Posted on 05/01/2024 2:37:37 PM PDT by CheshireTheCat
On this date in 1942, red-haired Robert S. James became the last man judicially hanged in the state of California. He’d earned the noose three times over. The press called him “the Diamondback Killer” or “Rattlesnake James”.
“Robert James,” records Robert Keller in his book 50 American Serial Killers You’ve Probably Never Heard Of, Volume Five, “must rank as one of the most creative killers in the annals of American crime. Not content with such mundane methods as shooting, stabbing or strangling, James resorted to such inventive devices as auto wrecks, drowning and rattlesnake bites.”
James’s cunning homicides and his proclivity for cross-country travel meant his crimes went unnoticed for years.
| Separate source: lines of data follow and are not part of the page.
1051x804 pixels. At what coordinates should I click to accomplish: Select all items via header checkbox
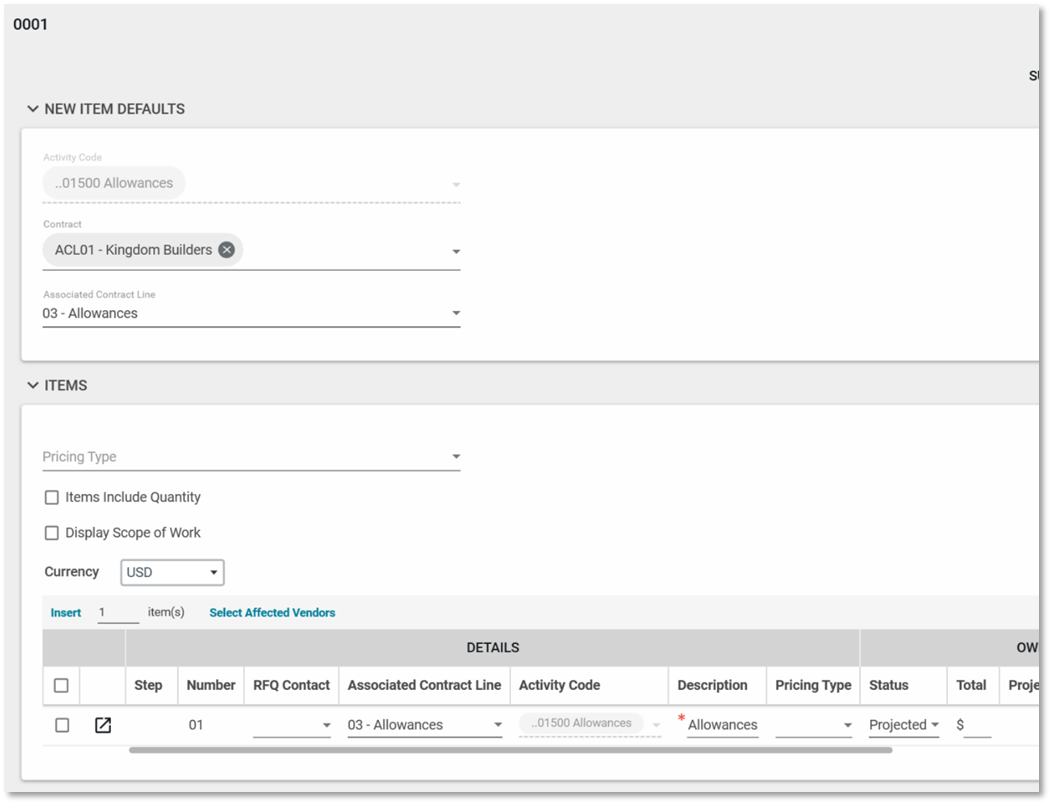click(61, 685)
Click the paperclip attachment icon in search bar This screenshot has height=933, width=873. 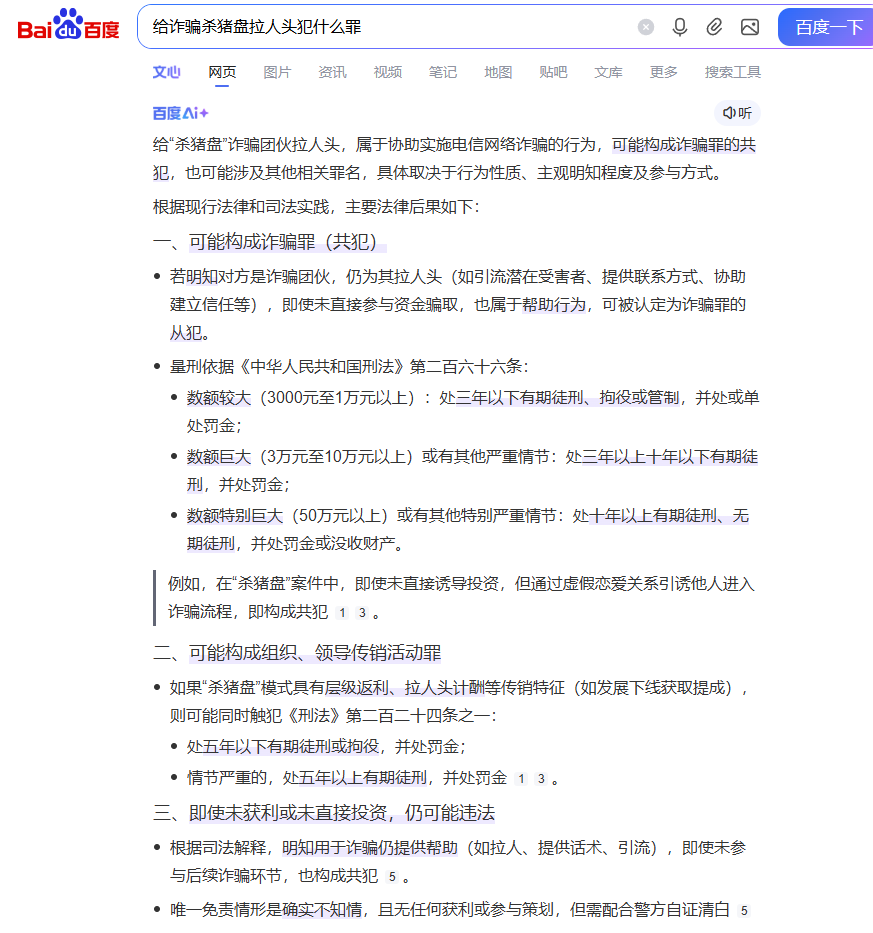(x=715, y=27)
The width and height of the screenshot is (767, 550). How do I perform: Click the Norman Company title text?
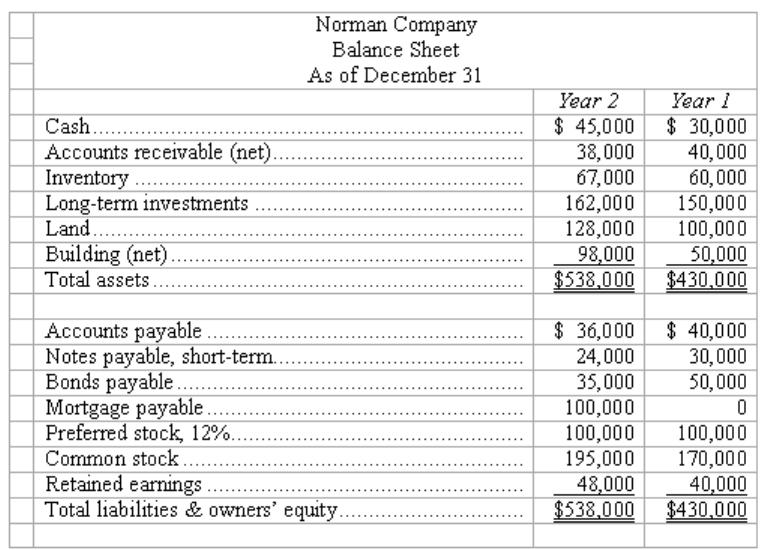396,25

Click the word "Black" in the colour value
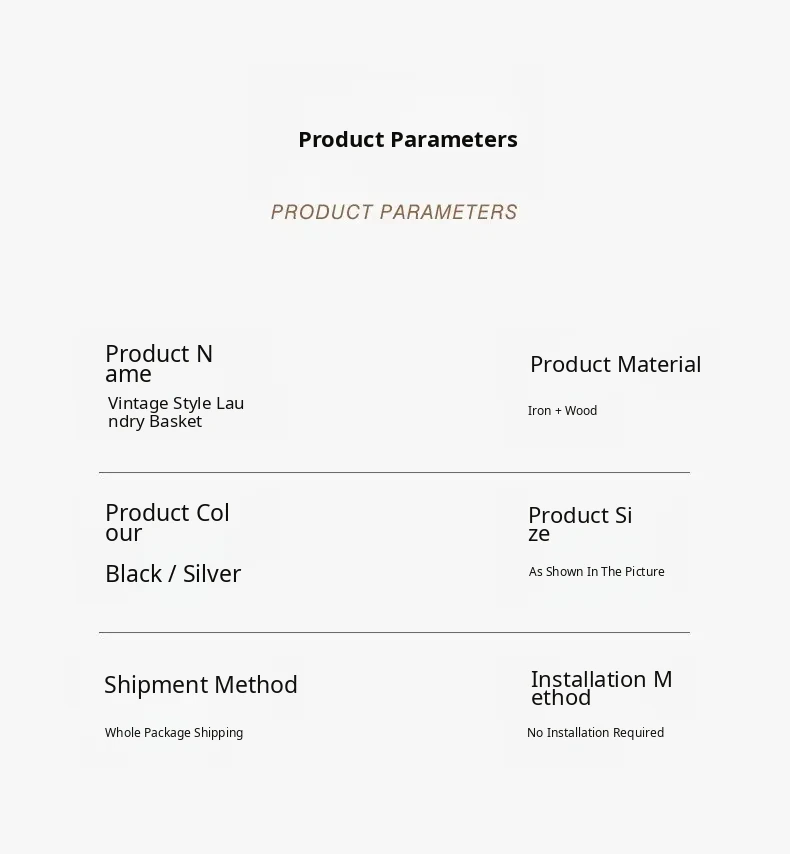133,574
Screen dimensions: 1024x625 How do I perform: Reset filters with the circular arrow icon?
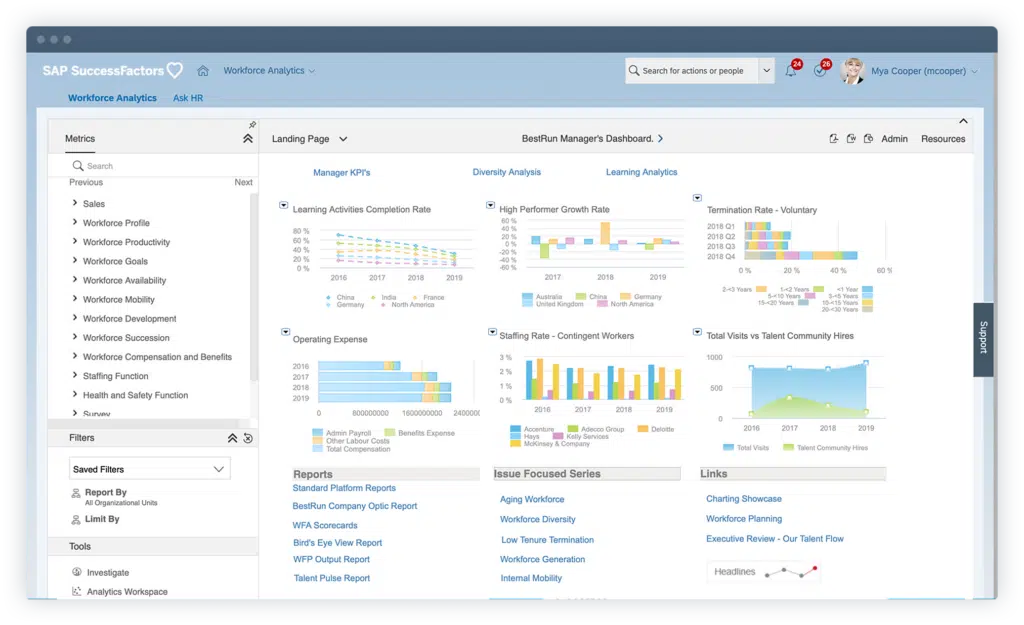tap(248, 438)
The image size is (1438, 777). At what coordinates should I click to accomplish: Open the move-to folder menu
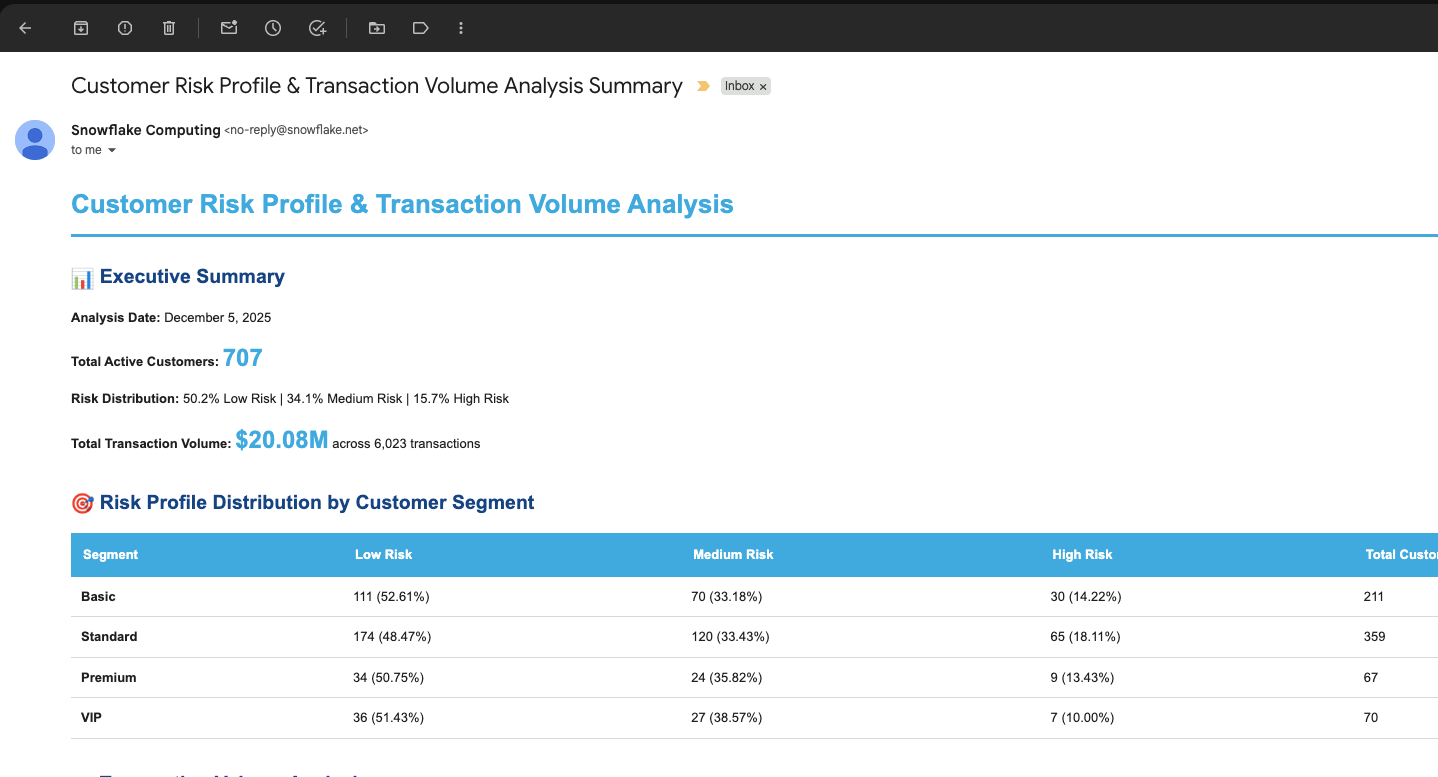click(376, 28)
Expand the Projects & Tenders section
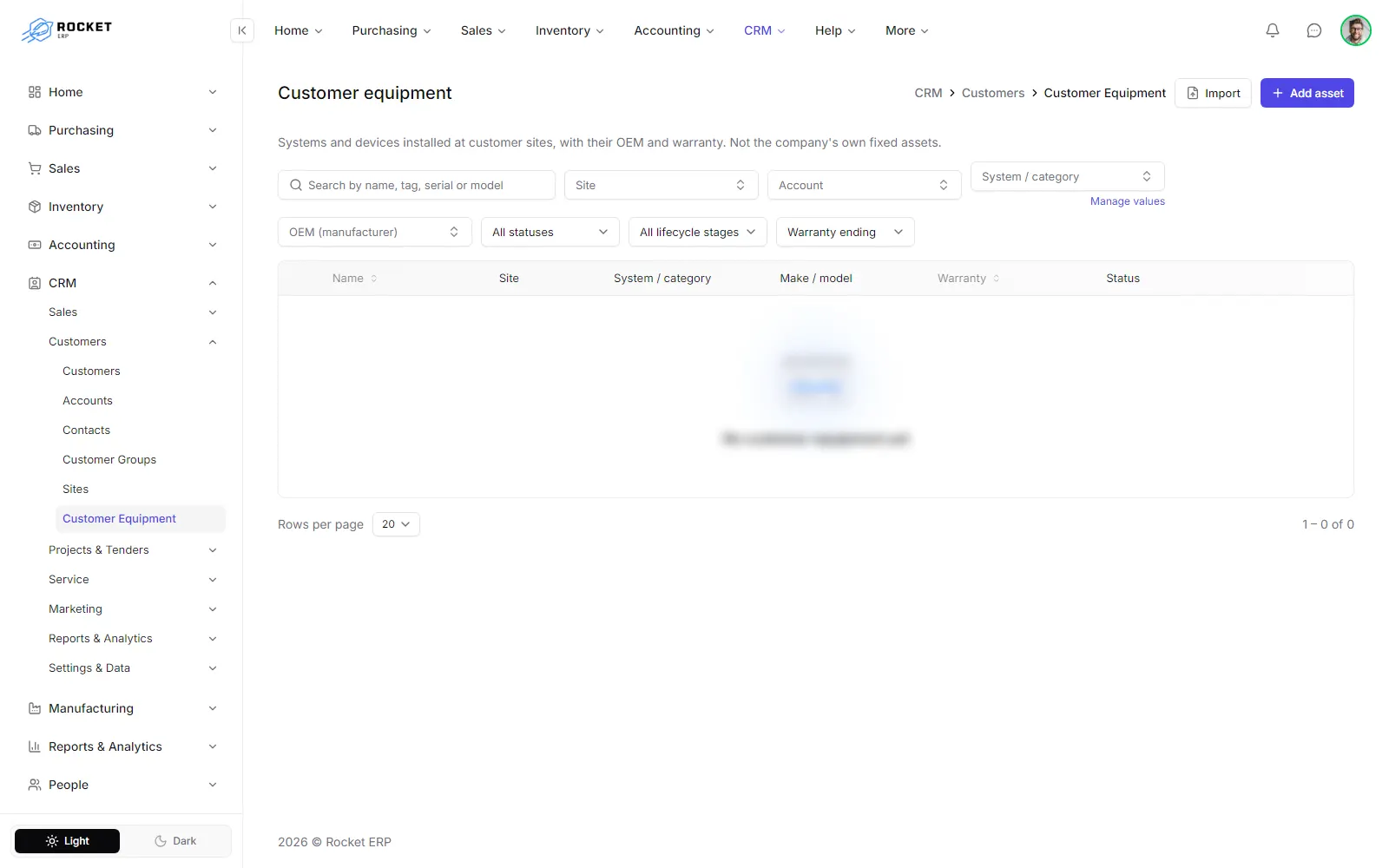Image resolution: width=1389 pixels, height=868 pixels. [132, 550]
Born Major Raymond Lisenba in 1895, he seemed destined to a hardscrabble life of Alabama sharecropping like his parents until his brother-in-law paid for him to go to Birmingham and attend barbering school.
In 1921, at age 26, Lisenba married. His wife quickly left him, however, and filed for divorce, citing extreme cruelty. James moved to Kansas and married again, and began an affair with a young local girl. He made her pregnant, and after her father showed up at his barbershop with a shotgun, Lisenba skipped town and moved to Fargo, North Dakota, abandoning wife no. 2. He also changed his name.....
(Excerpt) Read more at executedtoday.com ...
He killed people by snakebite? Seems like it might be a little difficult to prove.
When I was 12 or so, I read Warden Duffy’s book “88 Men and 2 Women”, about the executions that he witnessed while warden of San Quentin, one of which was this one. I wouldn’t mind rereading it, but I don’t really want to buy a copy.
I read the article. He seems nice.
80 years ago an anti death penalty warden at San Quentin?